Notwithstanding all the arguments of advanced scientists, the food-chemists failed in disestablishing the old-fashioned system of eating and drinking.

Moreover there were physiologists who declared that it was an impossibility as man is constituted, to sustain life by means of elemental substances being introduced into the system unless a complete reconstruction of the organisation could be effected.

For the various organs that acted together, forming a laboratory for the change of foodstuffs into vital force, having no occupation must necessarily languish, and get out of gear through sheer inanition.

Thus the revolution in animal economy was perforce left over for the people of a more advanced period to deal with.

PART III

The nineteenth century saw the development of natural science to such a gigantic extent that the people could only exclaim—‘It is like reading a fairy tale of double-distilled enchantment; Aladdin’s lamp is as nothing compared with it!’
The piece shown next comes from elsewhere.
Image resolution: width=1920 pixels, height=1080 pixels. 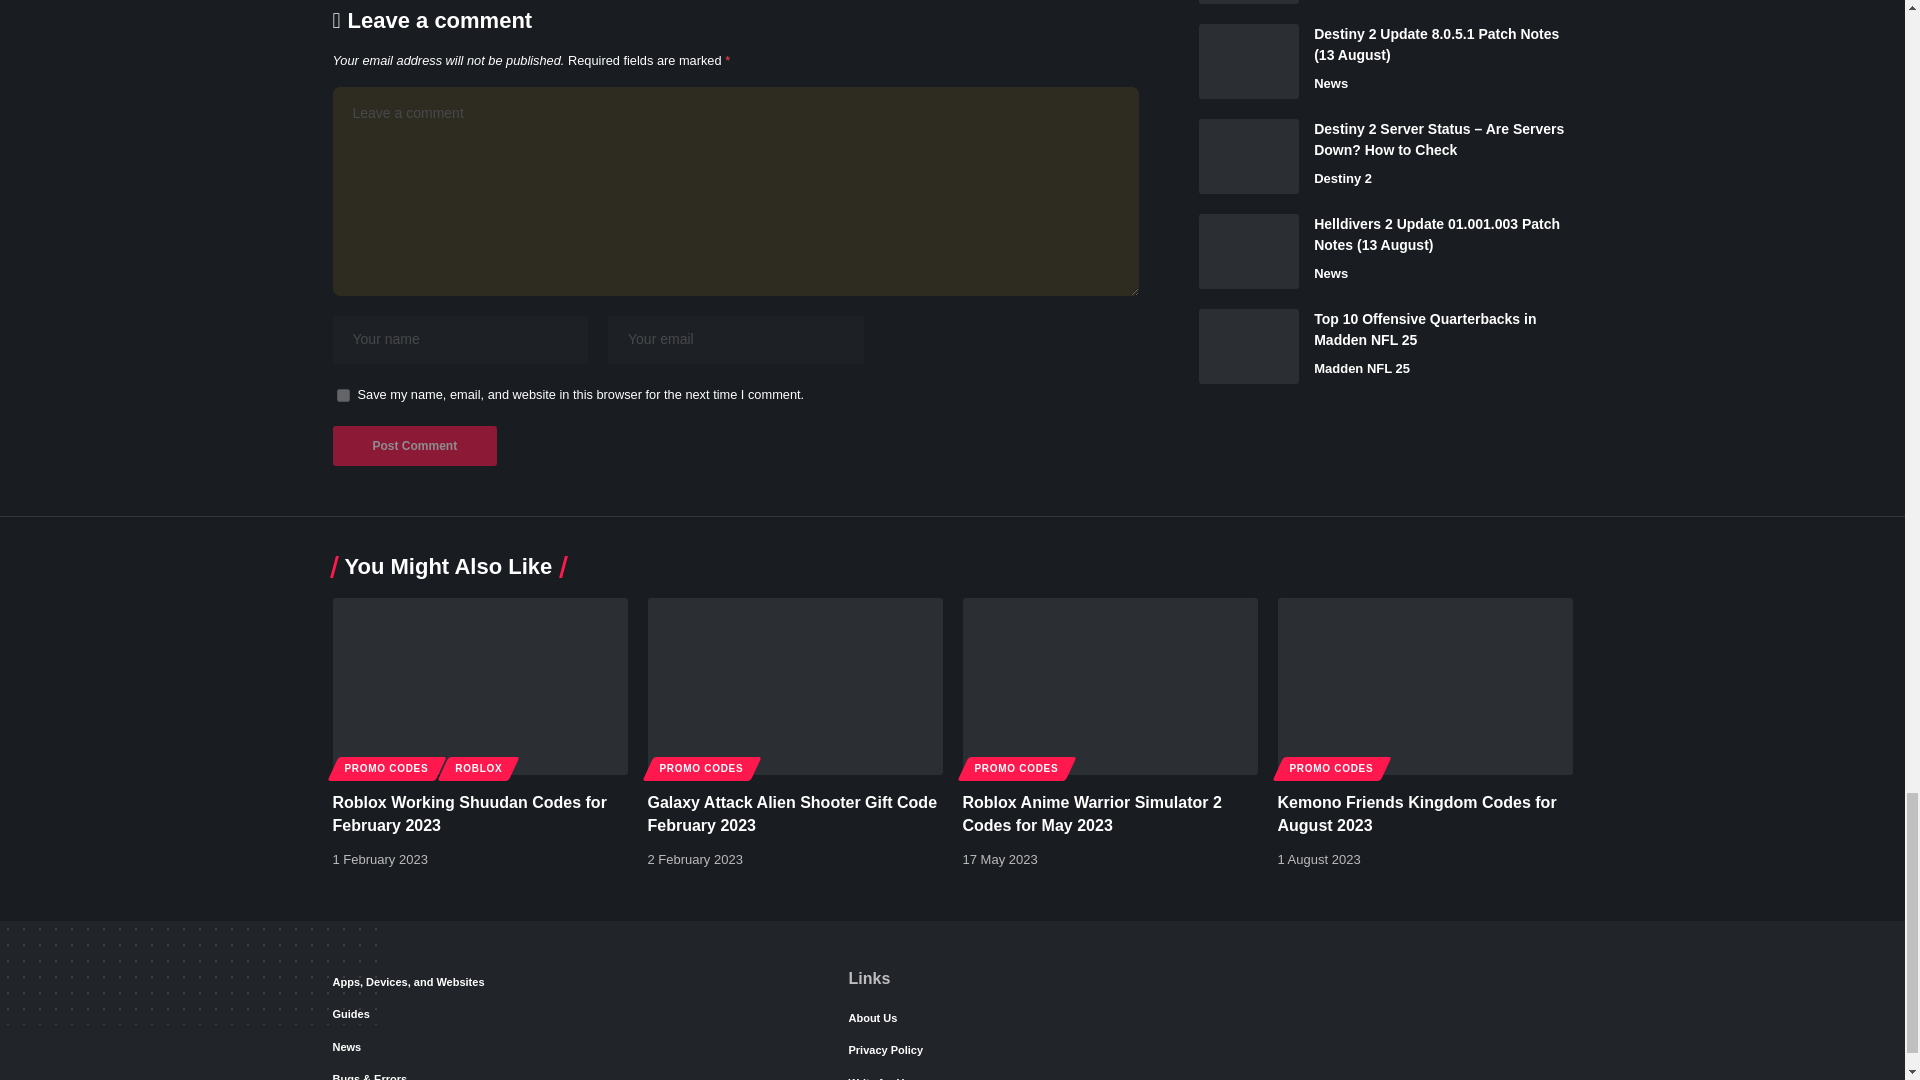 What do you see at coordinates (1425, 686) in the screenshot?
I see `Kemono Friends Kingdom Codes for August 2023` at bounding box center [1425, 686].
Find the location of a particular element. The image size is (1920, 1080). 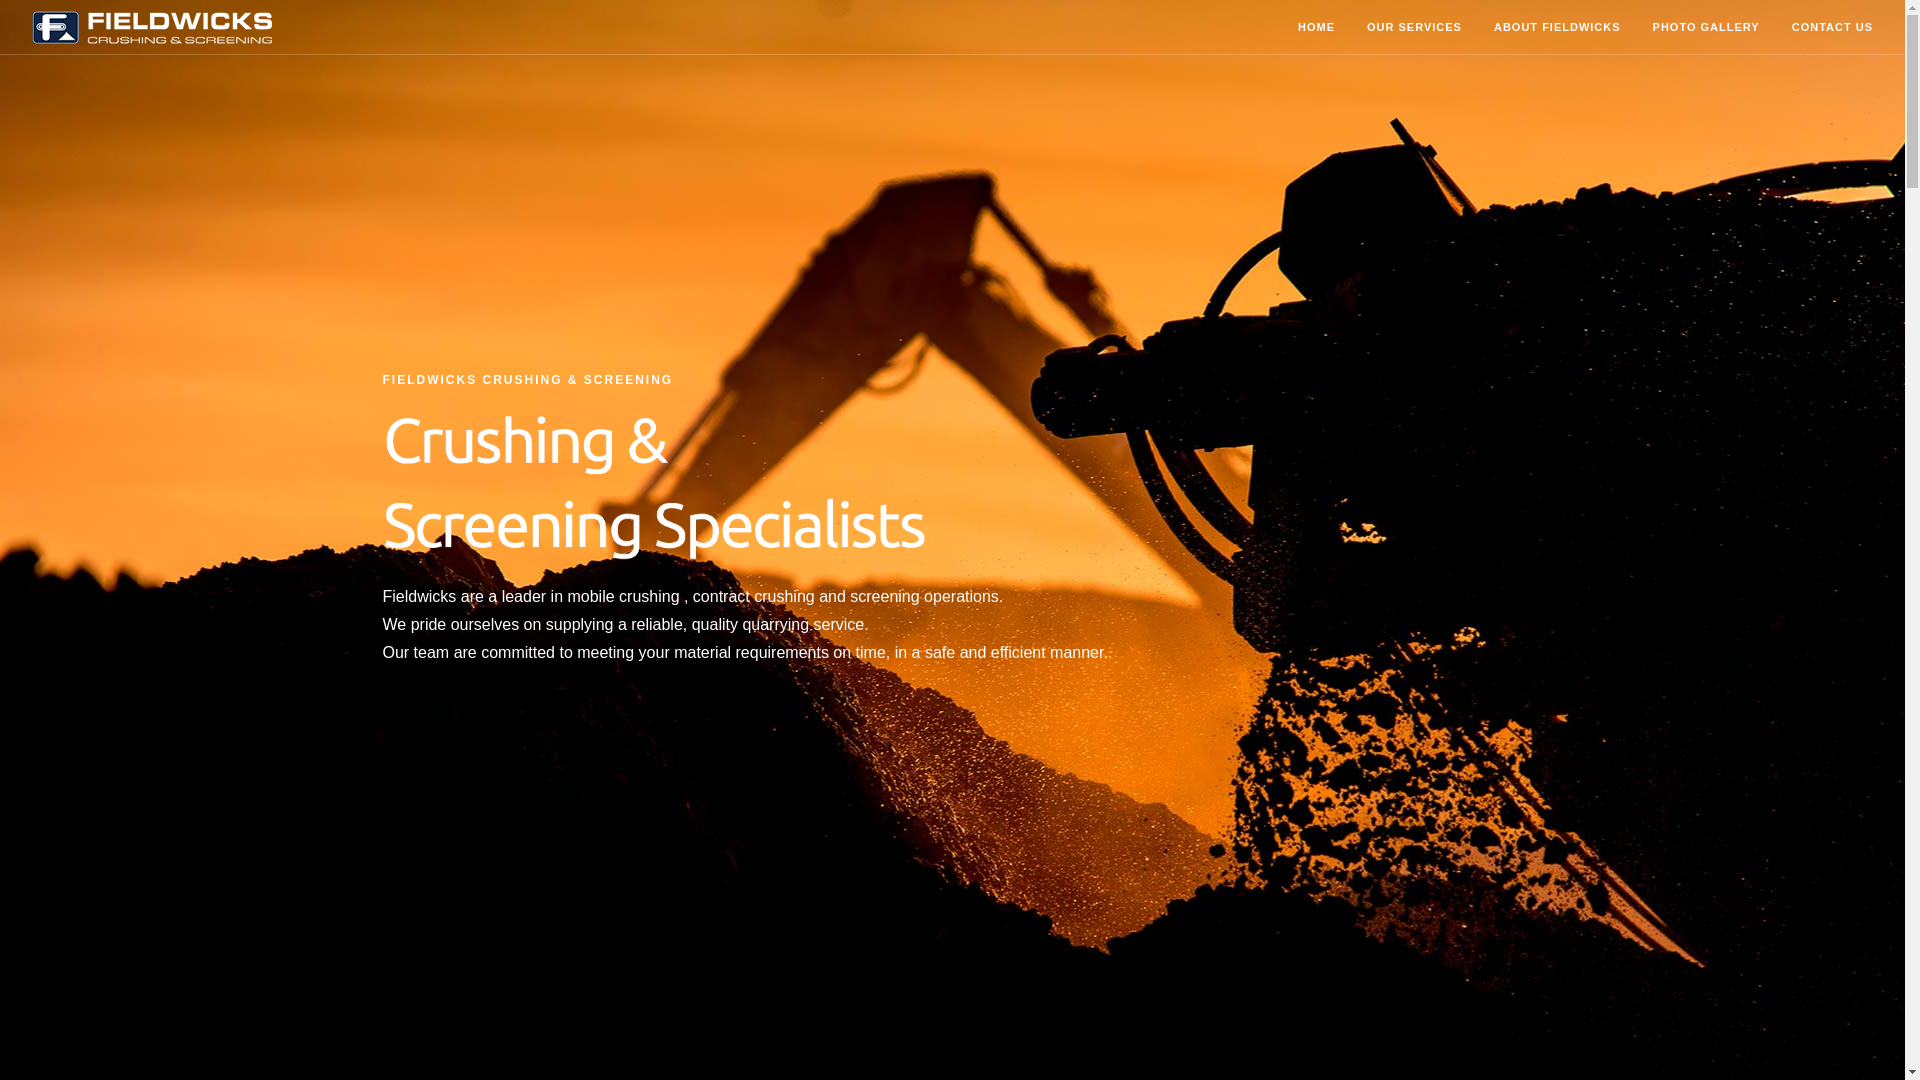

Great as was the civilisation of the ancients their genius had never attained to such heights as were reached by the scientists of that epoch.

Electricity was impounded into the service of man, and put to every possible purpose.

Experiment and research continued to be the order of the day; and the great glow of enthusiasm that fired the votaries of science never abated until all that was possible to be learnt concerning the adaptations of electric energy were known far and wide. Before the dawn of the twentieth century every country on the face of the earth was bound together by a network of electrical energy.

Scientific knowledge had therefore made such vast progress all over the world, and the uses to which electric force could be applied had become so widely known that nations found they must settle their differences by some method other than warfare.